When running marathons, always carbs the night before. Whole wheat toast with LOTS of honey and bananas in the morning. An ultramarathon I know of suggests cashews as having lots of energy during a race.

Cytomax has been great before, during and after MTB races.

Replacing electrolytes can’t be overlooked. This is why so many elite cyclists have osteoporosis and probably contributed to my breaking my back. So bananas, beer and sports drinks.

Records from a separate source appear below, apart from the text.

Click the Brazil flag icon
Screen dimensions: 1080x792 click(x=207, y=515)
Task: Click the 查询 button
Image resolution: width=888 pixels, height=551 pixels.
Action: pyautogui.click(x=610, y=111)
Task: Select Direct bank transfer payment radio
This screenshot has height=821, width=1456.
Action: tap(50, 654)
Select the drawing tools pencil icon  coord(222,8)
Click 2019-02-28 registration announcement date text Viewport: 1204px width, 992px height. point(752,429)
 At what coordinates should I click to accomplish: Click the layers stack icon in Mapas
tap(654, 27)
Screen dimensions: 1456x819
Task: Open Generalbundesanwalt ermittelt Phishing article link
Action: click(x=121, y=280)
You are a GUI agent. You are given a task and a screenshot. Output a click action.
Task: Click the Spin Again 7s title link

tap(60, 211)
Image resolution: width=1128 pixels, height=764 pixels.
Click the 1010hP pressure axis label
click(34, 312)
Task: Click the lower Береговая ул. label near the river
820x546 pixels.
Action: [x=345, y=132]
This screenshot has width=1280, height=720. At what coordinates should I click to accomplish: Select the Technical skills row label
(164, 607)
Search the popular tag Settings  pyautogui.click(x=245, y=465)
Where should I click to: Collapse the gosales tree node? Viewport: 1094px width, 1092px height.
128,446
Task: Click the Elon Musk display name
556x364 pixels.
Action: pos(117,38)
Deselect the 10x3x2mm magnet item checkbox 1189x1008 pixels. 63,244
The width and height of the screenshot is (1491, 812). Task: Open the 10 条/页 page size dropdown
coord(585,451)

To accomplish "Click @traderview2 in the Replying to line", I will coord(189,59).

From what i know as a XC runner. Load up on carbs the night before your race. Think PASTA. Drink as much water as possible. After the race or workout if you cant eat right away drink some endurox
this will help recovery

Carb loading should ideally start earlier than the night before. You barely have time to stash any muscle glycogen away in that time. Think more like 3 days. Hearty complex carbohydrates early on, increasingly simple carbohydrates as the event approaches. The afternoon/evening before an event I’m taking down as much plain sugar (candy, soda, sports drink) as I feel like, and go to bed with a bottle of sports drink handy to keep hydrated and continue the carb loading. Keeping hydrated is very important because your body stores those carbs away with a lot of water.

I generaly gain about 5 pounds over the course of carb loading, as my body stashes away glycogen along with water. Within a few hours of endurance effort all of that has come out of my muscles and I’m dependent upon the simple carbohydrates that I’m consuming on the run (or on the wheel).

In general, a good diet is one that chucks the processed food and focuses on real food in calorie proportions of something like 60% carbs, 25% fat, 15% protein. There’s a fair bit of wiggle room there. I use software to log and keep track of those percentages (I like the software offered by CalorieKing.com), although I’ve done pretty well in the past by just noting “servings” on an index card I carry in my pocket. But I’m a geek on this stuff.